Most of these technologies, however, require an initial investment and require expertise to process and analyse the gathered raw data. Moreover, every technological application has its inherent drawbacks, which means there is no single silver bullet.
ANPR cameras
(2) Novel data-collection frameworks: Centralisation & structuring of available public data
Currently, UFT data is scattered across stakeholders and can take much effort to collect. Stakeholders like logistics service providers (LSP), local statistic bureaus, policy departments and national ministries hold different data sets which can be useful for fact-based decision-making. Examples of solutions and efforts towards this issue include local UFT observatories and development of data collection frameworks projects.
Supported by the Catalan government, the Cimalsa logistics observatory provides yearly updates on several UFT related KPI’s in Catalonia. They gather data from a large variety of sources including private stakeholders, data vendors and various public authorities. Although decision-makers might require more frequent updates for certain policy-testing purposes, this type of data can provide information for longer-term developments and decision-making.
In a related field, urban passenger mobility, the URBANITE project is putting effort behind automatic data collection and processing mechanisms. This works shows promising cross fertilization possibilities for UFT data collection, which could bring much value (Rai et al., 2017).

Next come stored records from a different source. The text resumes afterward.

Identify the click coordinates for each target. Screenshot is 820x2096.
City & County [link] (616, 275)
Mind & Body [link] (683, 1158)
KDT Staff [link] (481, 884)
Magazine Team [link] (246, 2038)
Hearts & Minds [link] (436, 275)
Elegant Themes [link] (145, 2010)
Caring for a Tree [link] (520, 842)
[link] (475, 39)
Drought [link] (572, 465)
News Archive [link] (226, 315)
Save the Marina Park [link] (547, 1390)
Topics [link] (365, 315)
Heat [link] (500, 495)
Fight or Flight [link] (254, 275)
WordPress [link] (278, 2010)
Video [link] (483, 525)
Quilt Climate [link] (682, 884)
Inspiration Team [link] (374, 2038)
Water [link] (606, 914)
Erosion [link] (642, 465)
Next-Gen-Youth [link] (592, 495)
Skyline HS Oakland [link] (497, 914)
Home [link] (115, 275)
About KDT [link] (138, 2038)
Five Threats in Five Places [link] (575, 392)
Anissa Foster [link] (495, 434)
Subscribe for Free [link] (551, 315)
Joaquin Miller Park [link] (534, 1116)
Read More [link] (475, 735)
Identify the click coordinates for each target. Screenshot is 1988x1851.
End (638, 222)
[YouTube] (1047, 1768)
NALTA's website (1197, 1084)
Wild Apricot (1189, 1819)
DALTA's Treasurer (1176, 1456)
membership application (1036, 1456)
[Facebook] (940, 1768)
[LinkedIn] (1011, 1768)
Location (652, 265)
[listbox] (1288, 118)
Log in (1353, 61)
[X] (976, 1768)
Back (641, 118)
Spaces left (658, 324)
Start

Within UFT, tools like the NOVELOG framework could form a starting point for data collection, as it provides four thematic pillars under which UFT data can be categorized. The framework also differentiates between different stages of data collection and interpretation.
Here, the difficulty of obtaining data from logistics service providers should not be underestimated. Conflicting interests between city planners and LSP have shown to prohibit data flows between the two parties. Research among LSP’s by Laegran (2021) shows the following prerequisites they have for sharing data with public authorities:
- Sharing must benefit the carriers, in terms of better planning/facilitating etc.
- The goal of the data collection must be better city logistics, including improved distribution conditions for the carriers.
- Complying with the data sharing terms, ensuring data security.
- Anonymization and on aggregated level, complying with market considerations.
- “All” carriers contributing with data.
- Need to have defined what the data will be used to – a plan and purpose for the data, clear framework, and boundaries for the use.
- The data should be easy to access and extract from the carriers’ systems.
4. Conclusion
All in all, whereas data-based policy planning could have much potential in UFT, its primary resource, data, is still not delivered in full. Data is scattered across stakeholders, not comprehensive enough and costly to acquire. Here, solutions could be stimulated by the focus of the European Commission on data, as described in the recently published European Urban Mobility Framework.